China HY ended soggy with much of the CIFI Holdings and Country Garden curves trading with a 20 handle, the only buyers covering shorts. Much of the sector was down 3pts as was Macau gaming until a quick rally brought it back to unchanged.
IG EM Sovereigns gapped up around 3pts initially, although PHILIP 3.2 07/06/46 managed to squeeze 5pts, fuelled by momentum traders and a bit of residual buying from the overnight activity. The reversal was speedy, following UST’s lower. closing anywhere from up +0.75pt to down -0.50pt and the market was characterized by wider bid-offers spreads. This morning there is some buying interest from pension funds and real money. ETF and Lifers are still better sellers. The Corporate market is lacklustre with China IG opening as much as 5bps wider with down prints focused on 10yr and AT1’s.
Mongolia bonds moved lower this morning on capital control headlines. Local banks are restricting the amount of foreign currency customers can buy. Commercial banks daily limits are down to $300 equivalent per day. MONGOL bonds are down 4 points.

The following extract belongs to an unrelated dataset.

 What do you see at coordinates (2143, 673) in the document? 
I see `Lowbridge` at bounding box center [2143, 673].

Hawks abound in Central Banking circles now. Fed's Daly says doing too little could mean harsher measures later and that projected rate hikes are necessary and appropriate. Mester says her path is higher than the median path as rates are still not in restrictive territory. In Europe ECB's Simkus opined that 50bps is minimum for October and his choice would be a 75bp hike, "100bp hike would be too much now". He is still cagey about starting to reduce the balance sheet. Britain’s Pill is looking for a “significant and necessary policy response” in November, but is showing a reluctance for an inter-meeting hike.

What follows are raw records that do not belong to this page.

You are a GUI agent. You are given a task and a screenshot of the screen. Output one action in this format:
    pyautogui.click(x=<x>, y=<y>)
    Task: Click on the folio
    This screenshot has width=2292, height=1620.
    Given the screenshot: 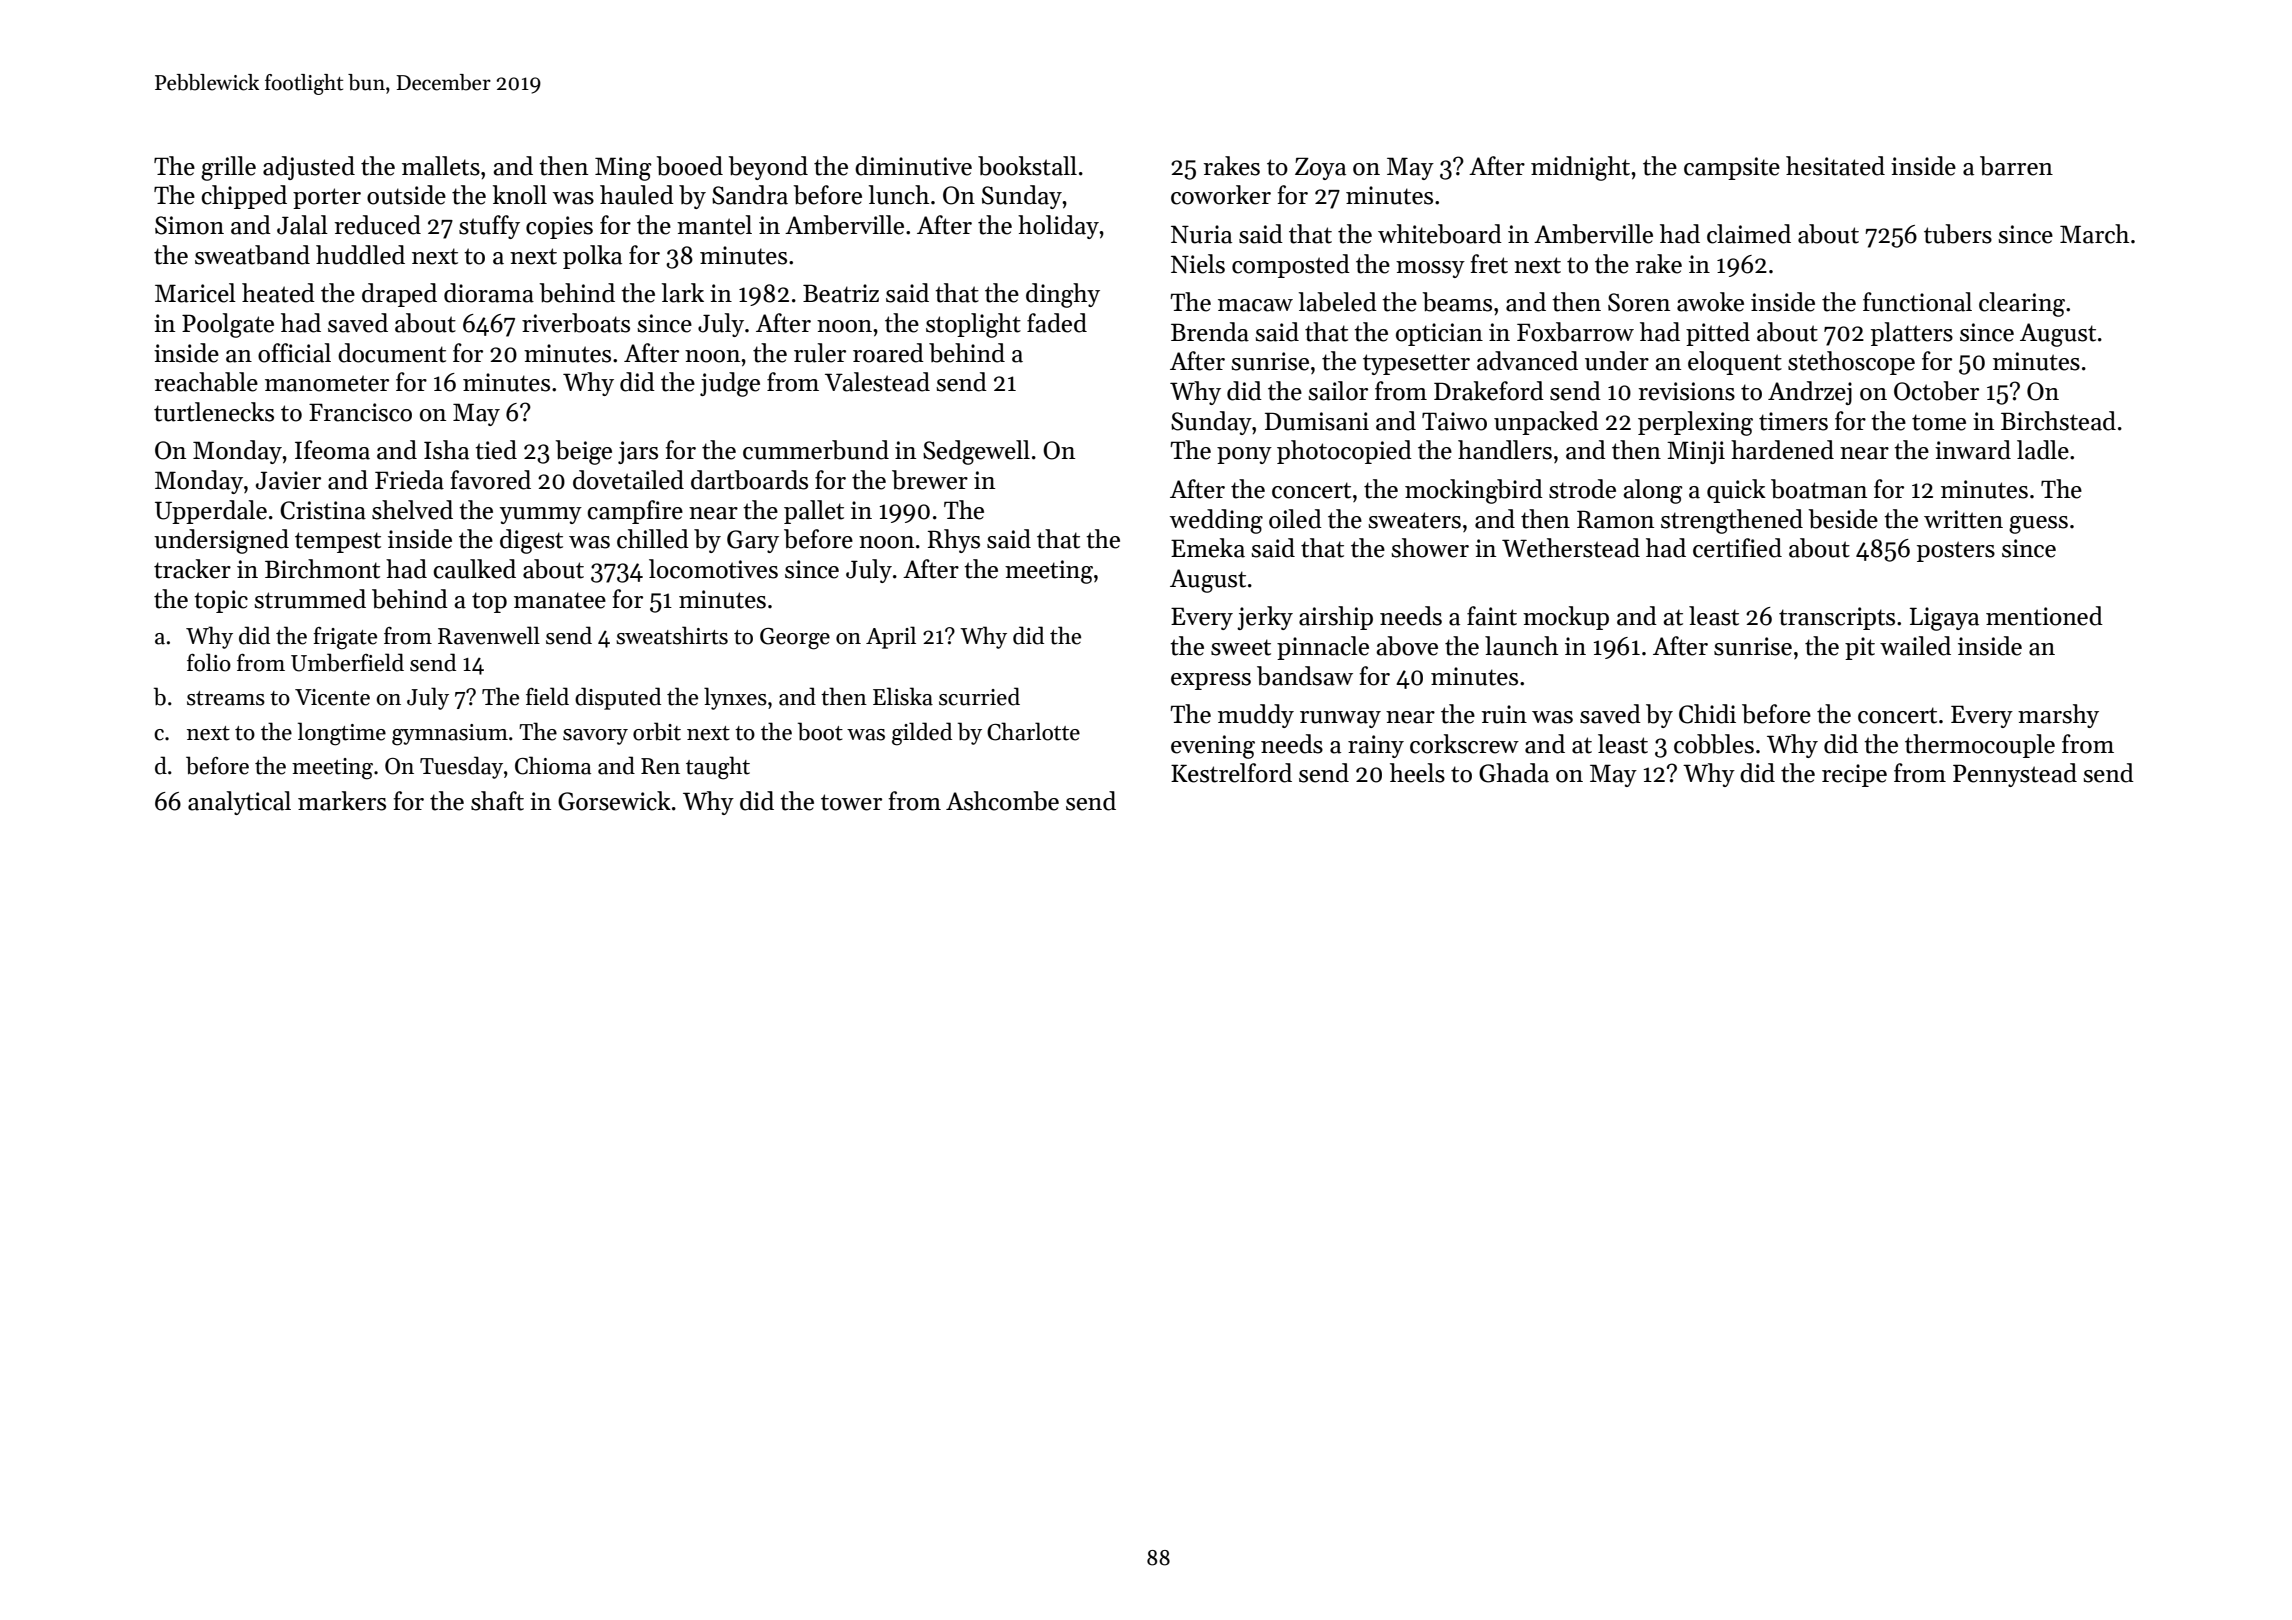 What is the action you would take?
    pyautogui.click(x=209, y=662)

The Fed minutes showed an optimistic forecast for inflation, everything getting back to sub-3% in a couple of years’ time, but what if we are stuck with higher rates for longer? How will leveraged firms be able to adjust to a higher for longer rates environment, particularly in an era of tepid or even negative growth. Interest coverage ratios will likely revert to levels last seen in the mid 1990’s. GS points out that US high yield issuers had a field day in 2020 and 2021, which pushed the share of bonds maturing in 2yrs to its lowest level for 15 years. But a lot of the capital raised went towards higher dividend pay-outs and share buybacks, limiting the ability to postpone a visit primary market again. Asian HY issuers have not had the luxury of the US issuance window, so will have a rougher ride.